Fue interrumpido por el estrépito que produjo la puerta al cerrarse de pronto. Elise dio un respingo.

—¿Qué ha sido eso?

—Debe haber sido el viento —contestó Tuppence.

—Volvamos a la alcoba.

Elise se adelantó para abrirla, pero por más esfuerzos que hizo sólo consiguió arrancar del pomo unos débiles chirridos.

—¿Qué pasa? —preguntó Tommy.

—Ah, monsieur, alguien debe haber cerrado desde fuera —contestó Elise. Tomó un trapo y lo volvió a intentar. Esta vez el pomo giró con facilidad y consiguió abrir—. Voilá ce qui est curieux. Debió de haberse atascado. No había nadie en el dormitorio.

Tommy recogió su aparato y se puso a manipularlo ayudado por Tuppence y por la doncella. De vez en cuando no podía por menos de dirigir una furtiva mirada a la misteriosa puerta.

—Tengo curiosidad por saber —se dijo entre dientes— qué demonios le ha pasado a esa puerta.

La examinó detenidamente, abriéndola y cerrándola repetidas veces. La manecilla funcionaba rápidamente y a la perfección.

—Bueno, una fotografía más —exclamó acompañando la petición con un suspiro—. ¿Quiere usted hacer el favor de descorrer un poco esa cortina, mademoiselle Elise? Gracias. Manténgala así unos segundos.

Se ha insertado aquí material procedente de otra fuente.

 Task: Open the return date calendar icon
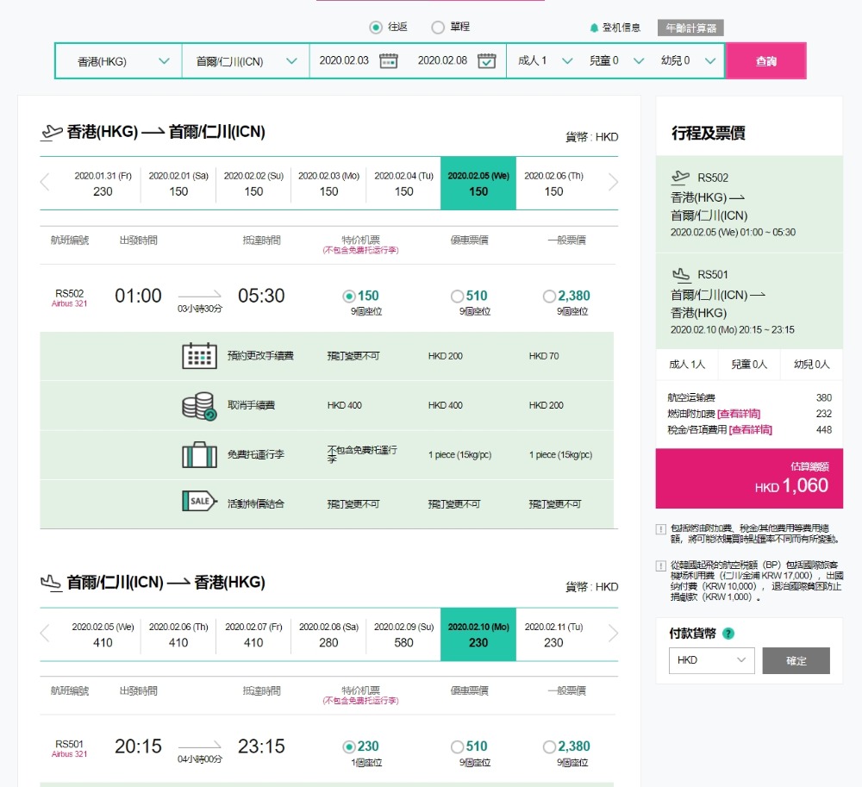(487, 61)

Sonó el clic familiar. Tommy entregó la placa a Elise, y a Tuppence el trípode, mientras él reajustaba y cerraba cuidadosamente la cámara. Se valió de un fútil pretexto para alejar a Elise, y cuando esta hubo partido, cogió de un brazo a Tuppence y le habló rápidamente:

—Escucha, Tuppence, tengo una idea. ¿Puedes permanecer aquí unas cuantas horas más? Registra los cuartos uno por uno, esto te dará tiempo. Trata de tener una entrevista con esa pájara, ya sabes a quién me refiero, a lady Laura, pero ¡por Dios!, no la alarmes innecesariamente. Dile que sospechamos de la camarera. Y hagas lo que hagas, no permitas de ningún modo que abandone la casa. Yo me voy con el coche y trataré de estar ausente el menor tiempo posible.

—Está bien —dijo Tuppence—, pero no des por tan seguras tus conclusiones. Te has olvidado de una cosa.

—¿De qué?

—De miss Kingston Bruce. Hay algo en ella que no acabo de comprender. Escucha. Me he enterado de la hora en que salió de aquí esta mañana. Tardó dos horas en llegar a nuestra oficina. ¿No te parece una exageración? ¿Dónde estuvo durante todo ese tiempo?

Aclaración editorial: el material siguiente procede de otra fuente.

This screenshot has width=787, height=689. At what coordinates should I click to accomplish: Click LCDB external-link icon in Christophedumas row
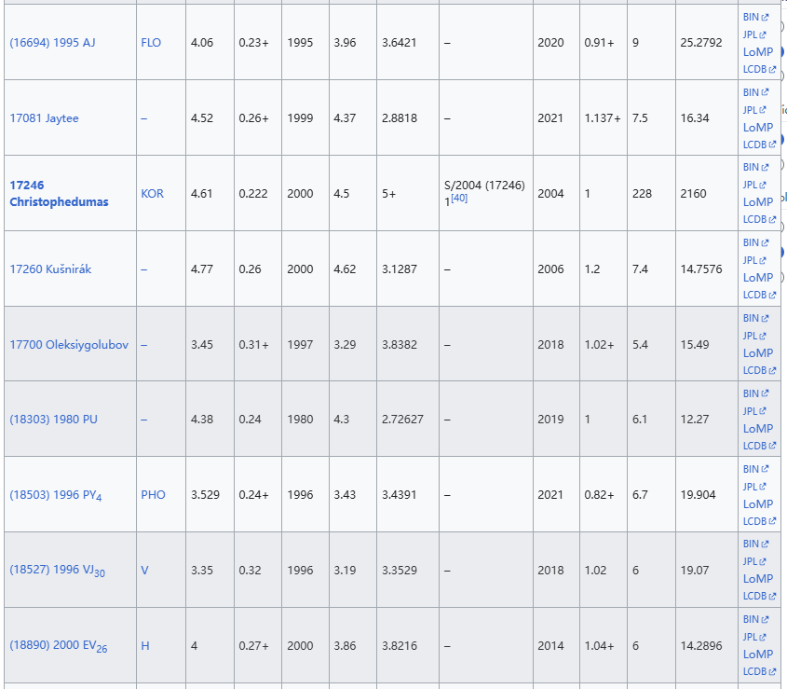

—Si, parece que hay algo de sentido en lo que dices —admitió su marido—. Bien, tú sigue la pista que quieras, pero vuelvo a repetirte que bajo ningún concepto permitas que lady Laura salga de la casa. ¿Qué es eso?

Su fino oído había captado un leve crujido que venía del descansillo. Salió al corredor, pero no vio a nadie.

—Bueno, hasta la vista —dijo despidiéndose—. No tardaré.